### Work required
Write out each entry once more so that it matches the original exactly.

========================

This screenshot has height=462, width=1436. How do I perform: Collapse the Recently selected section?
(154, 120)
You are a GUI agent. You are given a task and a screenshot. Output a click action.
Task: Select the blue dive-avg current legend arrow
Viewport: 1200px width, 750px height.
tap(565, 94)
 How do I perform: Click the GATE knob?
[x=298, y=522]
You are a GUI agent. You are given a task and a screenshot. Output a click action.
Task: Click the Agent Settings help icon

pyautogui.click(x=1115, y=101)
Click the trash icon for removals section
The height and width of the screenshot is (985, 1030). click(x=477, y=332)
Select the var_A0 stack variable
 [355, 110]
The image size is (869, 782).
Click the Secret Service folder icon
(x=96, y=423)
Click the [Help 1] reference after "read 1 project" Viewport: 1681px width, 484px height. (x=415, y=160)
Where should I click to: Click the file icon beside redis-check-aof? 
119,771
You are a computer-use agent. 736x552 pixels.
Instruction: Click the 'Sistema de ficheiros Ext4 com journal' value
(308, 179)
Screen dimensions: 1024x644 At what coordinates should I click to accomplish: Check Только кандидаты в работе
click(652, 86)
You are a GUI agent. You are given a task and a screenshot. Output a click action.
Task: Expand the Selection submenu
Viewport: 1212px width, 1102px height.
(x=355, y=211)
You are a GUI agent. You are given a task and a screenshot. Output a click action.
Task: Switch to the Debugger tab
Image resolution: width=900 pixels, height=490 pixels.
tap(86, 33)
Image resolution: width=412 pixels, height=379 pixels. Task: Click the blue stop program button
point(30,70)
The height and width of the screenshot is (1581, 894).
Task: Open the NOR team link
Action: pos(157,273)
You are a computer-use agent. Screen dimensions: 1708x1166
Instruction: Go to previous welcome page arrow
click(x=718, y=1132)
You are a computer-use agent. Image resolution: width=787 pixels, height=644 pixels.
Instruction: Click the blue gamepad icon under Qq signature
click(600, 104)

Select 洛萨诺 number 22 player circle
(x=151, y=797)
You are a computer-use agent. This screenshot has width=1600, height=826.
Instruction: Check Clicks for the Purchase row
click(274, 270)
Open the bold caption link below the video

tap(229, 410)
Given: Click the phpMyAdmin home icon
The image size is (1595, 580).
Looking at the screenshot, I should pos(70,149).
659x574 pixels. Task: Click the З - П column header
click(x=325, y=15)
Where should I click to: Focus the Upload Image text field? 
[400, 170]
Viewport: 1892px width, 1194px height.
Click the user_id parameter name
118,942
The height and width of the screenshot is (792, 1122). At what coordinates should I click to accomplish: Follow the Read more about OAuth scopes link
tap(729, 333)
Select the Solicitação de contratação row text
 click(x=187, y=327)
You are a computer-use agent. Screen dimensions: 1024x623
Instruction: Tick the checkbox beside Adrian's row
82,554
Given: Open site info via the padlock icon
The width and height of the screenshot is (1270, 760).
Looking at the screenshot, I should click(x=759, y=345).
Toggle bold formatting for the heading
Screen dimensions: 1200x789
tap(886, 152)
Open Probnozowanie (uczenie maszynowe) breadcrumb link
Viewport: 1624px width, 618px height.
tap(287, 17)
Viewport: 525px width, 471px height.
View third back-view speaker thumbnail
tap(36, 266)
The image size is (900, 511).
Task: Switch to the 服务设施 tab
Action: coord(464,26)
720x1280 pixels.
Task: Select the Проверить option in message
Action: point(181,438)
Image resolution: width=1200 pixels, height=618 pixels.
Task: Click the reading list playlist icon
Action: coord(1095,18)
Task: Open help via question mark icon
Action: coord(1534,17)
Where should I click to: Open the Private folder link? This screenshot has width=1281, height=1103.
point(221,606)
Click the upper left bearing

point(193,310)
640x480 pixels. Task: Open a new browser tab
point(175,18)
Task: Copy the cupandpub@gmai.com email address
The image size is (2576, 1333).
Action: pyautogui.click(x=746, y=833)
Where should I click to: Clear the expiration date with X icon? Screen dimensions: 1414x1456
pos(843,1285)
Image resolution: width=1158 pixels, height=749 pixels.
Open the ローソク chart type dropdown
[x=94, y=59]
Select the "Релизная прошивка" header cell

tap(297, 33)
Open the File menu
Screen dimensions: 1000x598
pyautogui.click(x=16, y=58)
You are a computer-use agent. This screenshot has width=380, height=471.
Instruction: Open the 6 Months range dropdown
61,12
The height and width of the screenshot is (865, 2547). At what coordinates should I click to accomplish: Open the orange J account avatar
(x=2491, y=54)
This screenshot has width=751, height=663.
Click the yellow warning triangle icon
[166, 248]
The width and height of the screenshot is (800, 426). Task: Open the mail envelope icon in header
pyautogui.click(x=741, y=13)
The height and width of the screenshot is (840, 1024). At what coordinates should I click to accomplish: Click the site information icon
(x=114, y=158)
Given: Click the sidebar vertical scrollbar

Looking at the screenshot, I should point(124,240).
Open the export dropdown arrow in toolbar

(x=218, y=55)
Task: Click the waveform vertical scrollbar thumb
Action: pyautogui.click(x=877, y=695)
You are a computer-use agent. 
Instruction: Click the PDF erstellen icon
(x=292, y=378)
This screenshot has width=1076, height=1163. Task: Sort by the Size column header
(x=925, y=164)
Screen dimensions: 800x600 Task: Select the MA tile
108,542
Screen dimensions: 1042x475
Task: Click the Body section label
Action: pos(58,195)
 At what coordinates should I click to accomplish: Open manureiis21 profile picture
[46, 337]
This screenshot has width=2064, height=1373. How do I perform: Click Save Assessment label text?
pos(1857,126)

========================

### Answer for this exercise
This screenshot has height=462, width=1436. How do I perform: Collapse the Recently selected section?
(154, 120)
You are a GUI agent. You are given a task and a screenshot. Output a click action.
Task: Select the blue dive-avg current legend arrow
Viewport: 1200px width, 750px height.
tap(565, 94)
 How do I perform: Click the GATE knob?
[x=298, y=522]
You are a GUI agent. You are given a task and a screenshot. Output a click action.
Task: Click the Agent Settings help icon

pyautogui.click(x=1115, y=101)
Click the trash icon for removals section
The height and width of the screenshot is (985, 1030). click(x=477, y=332)
Select the var_A0 stack variable
 [355, 110]
The image size is (869, 782).
Click the Secret Service folder icon
(x=96, y=423)
Click the [Help 1] reference after "read 1 project" Viewport: 1681px width, 484px height. (x=415, y=160)
Where should I click to: Click the file icon beside redis-check-aof? 
119,771
You are a computer-use agent. 736x552 pixels.
Instruction: Click the 'Sistema de ficheiros Ext4 com journal' value
(308, 179)
Screen dimensions: 1024x644 At what coordinates should I click to accomplish: Check Только кандидаты в работе
click(652, 86)
You are a GUI agent. You are given a task and a screenshot. Output a click action.
Task: Expand the Selection submenu
Viewport: 1212px width, 1102px height.
(x=355, y=211)
You are a GUI agent. You are given a task and a screenshot. Output a click action.
Task: Switch to the Debugger tab
Image resolution: width=900 pixels, height=490 pixels.
tap(86, 33)
Image resolution: width=412 pixels, height=379 pixels. Task: Click the blue stop program button
point(30,70)
The height and width of the screenshot is (1581, 894).
Task: Open the NOR team link
Action: pos(157,273)
You are a computer-use agent. Screen dimensions: 1708x1166
Instruction: Go to previous welcome page arrow
click(x=718, y=1132)
You are a computer-use agent. Image resolution: width=787 pixels, height=644 pixels.
Instruction: Click the blue gamepad icon under Qq signature
click(600, 104)

Select 洛萨诺 number 22 player circle
(x=151, y=797)
You are a computer-use agent. This screenshot has width=1600, height=826.
Instruction: Check Clicks for the Purchase row
click(274, 270)
Open the bold caption link below the video

tap(229, 410)
Given: Click the phpMyAdmin home icon
The image size is (1595, 580).
Looking at the screenshot, I should pos(70,149).
659x574 pixels. Task: Click the З - П column header
click(x=325, y=15)
Where should I click to: Focus the Upload Image text field? 
[400, 170]
Viewport: 1892px width, 1194px height.
Click the user_id parameter name
118,942
The height and width of the screenshot is (792, 1122). At what coordinates should I click to accomplish: Follow the Read more about OAuth scopes link
tap(729, 333)
Select the Solicitação de contratação row text
 click(x=187, y=327)
You are a computer-use agent. Screen dimensions: 1024x623
Instruction: Tick the checkbox beside Adrian's row
82,554
Given: Open site info via the padlock icon
The width and height of the screenshot is (1270, 760).
Looking at the screenshot, I should click(x=759, y=345).
Toggle bold formatting for the heading
Screen dimensions: 1200x789
tap(886, 152)
Open Probnozowanie (uczenie maszynowe) breadcrumb link
Viewport: 1624px width, 618px height.
tap(287, 17)
Viewport: 525px width, 471px height.
View third back-view speaker thumbnail
tap(36, 266)
The image size is (900, 511).
Task: Switch to the 服务设施 tab
Action: coord(464,26)
720x1280 pixels.
Task: Select the Проверить option in message
Action: point(181,438)
Image resolution: width=1200 pixels, height=618 pixels.
Task: Click the reading list playlist icon
Action: coord(1095,18)
Task: Open help via question mark icon
Action: coord(1534,17)
Where should I click to: Open the Private folder link? This screenshot has width=1281, height=1103.
point(221,606)
Click the upper left bearing

point(193,310)
640x480 pixels. Task: Open a new browser tab
point(175,18)
Task: Copy the cupandpub@gmai.com email address
The image size is (2576, 1333).
Action: pyautogui.click(x=746, y=833)
Where should I click to: Clear the expiration date with X icon? Screen dimensions: 1414x1456
pos(843,1285)
Image resolution: width=1158 pixels, height=749 pixels.
Open the ローソク chart type dropdown
[x=94, y=59]
Select the "Релизная прошивка" header cell

tap(297, 33)
Open the File menu
Screen dimensions: 1000x598
pyautogui.click(x=16, y=58)
You are a computer-use agent. This screenshot has width=380, height=471.
Instruction: Open the 6 Months range dropdown
61,12
The height and width of the screenshot is (865, 2547). At what coordinates should I click to accomplish: Open the orange J account avatar
(x=2491, y=54)
This screenshot has width=751, height=663.
Click the yellow warning triangle icon
[166, 248]
The width and height of the screenshot is (800, 426). Task: Open the mail envelope icon in header
pyautogui.click(x=741, y=13)
The height and width of the screenshot is (840, 1024). At what coordinates should I click to accomplish: Click the site information icon
(x=114, y=158)
Given: Click the sidebar vertical scrollbar

Looking at the screenshot, I should point(124,240).
Open the export dropdown arrow in toolbar

(x=218, y=55)
Task: Click the waveform vertical scrollbar thumb
Action: pyautogui.click(x=877, y=695)
You are a computer-use agent. 
Instruction: Click the PDF erstellen icon
(x=292, y=378)
This screenshot has width=1076, height=1163. Task: Sort by the Size column header
(x=925, y=164)
Screen dimensions: 800x600 Task: Select the MA tile
108,542
Screen dimensions: 1042x475
Task: Click the Body section label
Action: pos(58,195)
 At what coordinates should I click to accomplish: Open manureiis21 profile picture
[46, 337]
This screenshot has width=2064, height=1373. How do I perform: Click Save Assessment label text?
pos(1857,126)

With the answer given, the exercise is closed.